Could you reproduce every entry as it stands, leaving the pictures behind?

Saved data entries
---+---
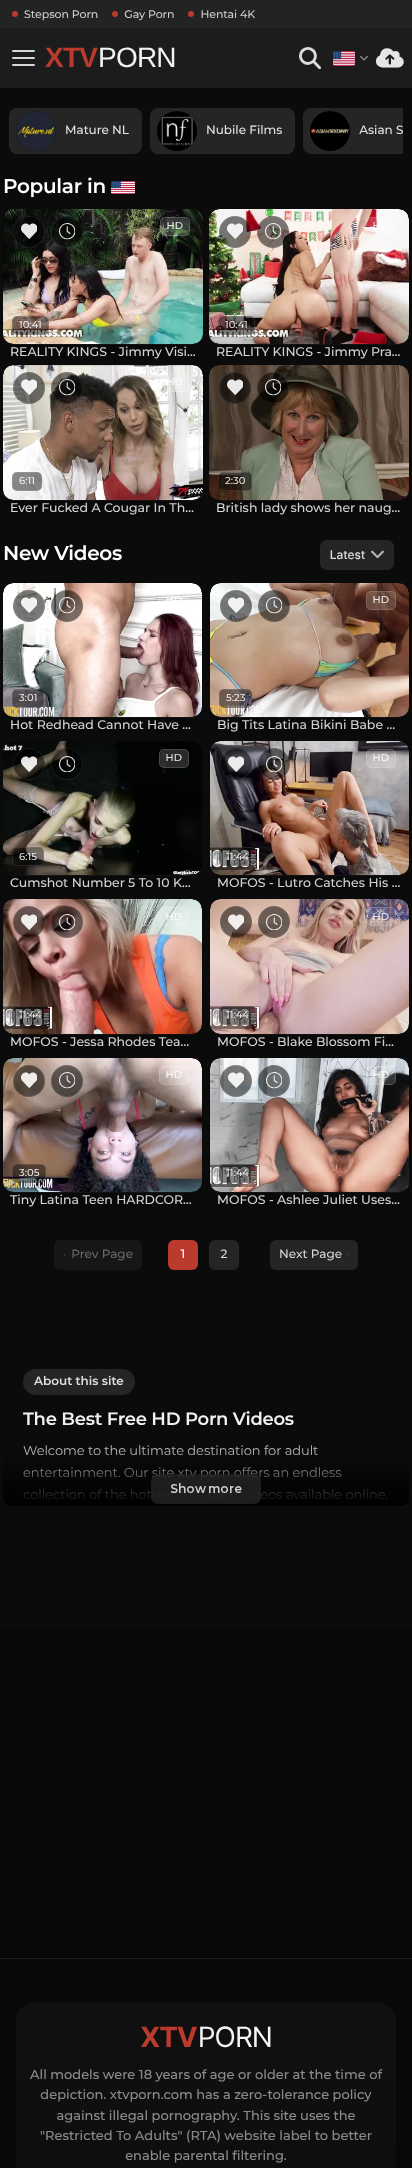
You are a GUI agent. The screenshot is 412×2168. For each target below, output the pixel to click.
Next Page (310, 1254)
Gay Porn (149, 14)
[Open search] (309, 58)
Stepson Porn (61, 14)
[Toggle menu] (23, 58)
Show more (206, 1488)
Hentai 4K (227, 14)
---+---
- [ANSWER FOR THIS EXERCISE]
You are a GUI agent. The screenshot is 412×2168. For each target below, output the pixel to click.
Next Page (310, 1254)
Gay Porn (149, 14)
[Open search] (309, 58)
Stepson Porn (61, 14)
[Toggle menu] (23, 58)
Show more (206, 1488)
Hentai 4K (227, 14)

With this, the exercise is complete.